> [Entries provided]:
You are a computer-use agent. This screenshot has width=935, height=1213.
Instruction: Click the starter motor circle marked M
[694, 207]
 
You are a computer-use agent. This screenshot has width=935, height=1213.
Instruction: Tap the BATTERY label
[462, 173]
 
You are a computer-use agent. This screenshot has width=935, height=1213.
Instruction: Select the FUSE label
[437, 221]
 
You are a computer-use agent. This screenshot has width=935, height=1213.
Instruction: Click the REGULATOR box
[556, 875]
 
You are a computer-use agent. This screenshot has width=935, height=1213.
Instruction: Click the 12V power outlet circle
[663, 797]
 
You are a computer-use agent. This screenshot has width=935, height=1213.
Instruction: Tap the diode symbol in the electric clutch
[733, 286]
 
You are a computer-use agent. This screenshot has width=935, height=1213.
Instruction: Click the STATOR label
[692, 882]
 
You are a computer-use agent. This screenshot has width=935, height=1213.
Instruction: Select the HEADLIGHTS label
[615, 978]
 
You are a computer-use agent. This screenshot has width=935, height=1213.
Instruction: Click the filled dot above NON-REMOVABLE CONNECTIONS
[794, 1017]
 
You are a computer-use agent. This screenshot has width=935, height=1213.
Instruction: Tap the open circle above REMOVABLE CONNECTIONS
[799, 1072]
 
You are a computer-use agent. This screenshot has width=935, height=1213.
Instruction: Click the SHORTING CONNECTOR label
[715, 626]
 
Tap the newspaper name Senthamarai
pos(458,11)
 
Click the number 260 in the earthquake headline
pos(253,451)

> [Set task]: Show each line above that contains the string "Select". Case counts.

> [Correct answer]:
Instruction: Select the FUSE label
Instruction: Select the HEADLIGHTS label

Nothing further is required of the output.